St. Stephen's Meals, which recently celebrated its 15th anniversary, was originally created by a Planning Association of Lutheran Churches in the Bronx that addressed issues facing the church in the 1980s. While the lunch program originally offered one lunch a week for senior citizens, it eventually expanded to serve lunch four days a week.

"We saw a great need in the community," says Pastor Jim O'Hanlon. Since Sept. 11, that need has become even greater as the program has gone from serving 500 meals a month to 700. On any given day, nearly 50 people sit down to lunch in the basement at Epiphany, and some come from as far away as Yonkers and lower Manhattan.

Around 1 p.m., the lunch crowd, many of whom are not members of the congregation, gathers. After signing in and gathering their utensils, they take a seat as head chef Sonia DeCicco distributes the day's meal.

"I never turn nobody away. I know what hunger is," says DeCicco, a member of Epiphany who has been cooking for the program since its inception. Attendance depends on the meal for the day. Aside from the regulars who routinely show up, when favorites like meatloaf and turkey are listed on the menu, a larger crowd turns up, especially on Fridays, when cake is often brought in to celebrate someone's birthday.

"This is something I like in a ministry," said DeCicco. "This is my second home."

Up until a few months ago, DeCicco would simply serve processed food that was sent by the United Way of New York City. Since the people may not be "getting the nutrition they need," O'Hanlon said, United Way has made a greater effort to supply fresh food for the program thanks to a new $9,000 grant. Local businesses, such as Hillside Meat & Deli and Bainbridge Bakery, have also made donations to St. Stephen's Meals.

These weekday meals can make up for both the physical and financial difficulties facing the people who attend. Many elderly participants live alone and are unable to properly cook for themselves. O' Hanlon believes that many of the people in the program are "dependent on some sort of help like this."

A desire to help is what brings Al Armanini to Epiphany every week. A member of St. Brendan's Church, the Catholic church just around the corner from Epiphany, Armanini has been a part of St. Stephen's from the beginning. Even though a recent knee injury makes walking painful, Armanini can still be seen going from table to table, cleaning up and serving others. "I like to help out," he simply said.

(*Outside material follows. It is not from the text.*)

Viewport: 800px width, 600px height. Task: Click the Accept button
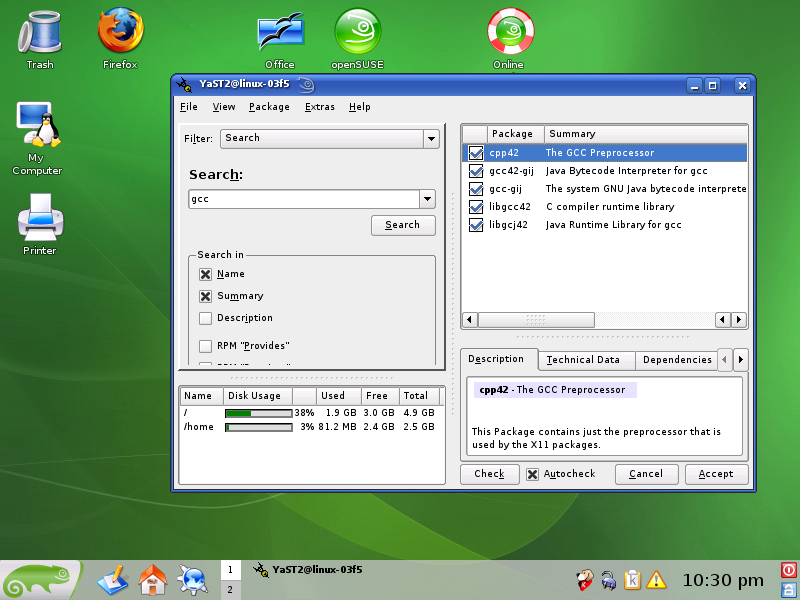pos(715,474)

O'Hanlon characterizes this atmosphere as "a ministry of feeding and fellowship." Afternoon diners get to escape their often solitary lives for a couple of hours of food and friendship. Some have known each other all their lives, while others just met over a bowl of Manhattan clam chowder.

"That's a big part. The people who attend and become friends," said O'Hanlon.

Ed. Note: St. Stephen's Meals begins at 1 p.m. on Mondays, Tuesdays, Wednesdays, and Fridays in the basement of Epiphany Lutheran Church, located on East 206th Street near the corner of Bainbridge Avenue. For more information, call 652-6839.


Back to Features Index Page

apprsurg.gif (18031 bytes)

News | Opinion | Schools | Features | Ongoing Story | Home
About Us | Past Issues

email: norwoodnews@bronxmall.com


Click here for
The Bronx Mall

Copyright 2002  Norwood News. All Rights Reserved.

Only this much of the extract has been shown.